What is the rationale behind the use of combination chemotherapy?

The rationale behind combination chemotherapy is twofold.

First, combination chemotherapy may be used to overcome inherent tumor resistance to a particular single agent. Because it is neither feasible nor scientifically valid to test each individual tumor against a panel of cytotoxic agents, the concept is to treat with a combination of the most active agents for a given histologic diagnosis to increase the likelihood that any individual tumor will respond.

Second, combination chemotherapy may be used to prevent acquired resistance in an initially sensitive tumor.

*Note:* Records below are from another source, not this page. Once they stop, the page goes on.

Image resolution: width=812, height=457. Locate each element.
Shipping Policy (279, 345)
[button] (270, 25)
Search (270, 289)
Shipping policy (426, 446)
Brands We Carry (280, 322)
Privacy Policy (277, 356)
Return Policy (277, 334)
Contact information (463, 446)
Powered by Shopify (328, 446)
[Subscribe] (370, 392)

The assumption is that large, heterogeneous tumors harbor small populations of cells that are either naturally resistant or have undergone de novo mutation to acquire resistance. Single-agent therapy places selective positive pressure on these populations, whereas concurrent administration of other active drugs with different mechanisms of action may allow for independent cell killing.

5

What constitutes the ideal combination of agents for the treatment of a given neoplastic disease?

The ideal combination of agents includes the following:

• Drugs that are the most active in the disease

• Drugs that have different, nonantagonistic, and preferably additive or synergistic mechanisms of action

• Drugs that are non–cross-resistant (i.e., are subject to different mechanisms of resistance)

• Drugs that have nonoverlapping toxicities so that each can be delivered at the dose and schedule that optimizes efficacy

6

Define dose intensity

The concentration of a drug given over a specified time is dose intensity. Many chemotherapeutic agents have a very steep dose-response curve, and even small escalations in dose can have a profound effect on tumor cell kill. This is especially true of drugs that are not cell cycle dependent, particularly the alkylating agents, for which it has been shown that a twofold increase in the dose of cyclophosphamide can increase therapeutic efficacy up to 10-fold. Increased dose intensity can also be achieved by decreasing the time interval between cycles. Numerous clinical studies have demonstrated that patients who receive greater dose intensity have superior response rates and disease-free survival. Nevertheless, these gains must always be balanced against morbidity and mortality from drug toxicity.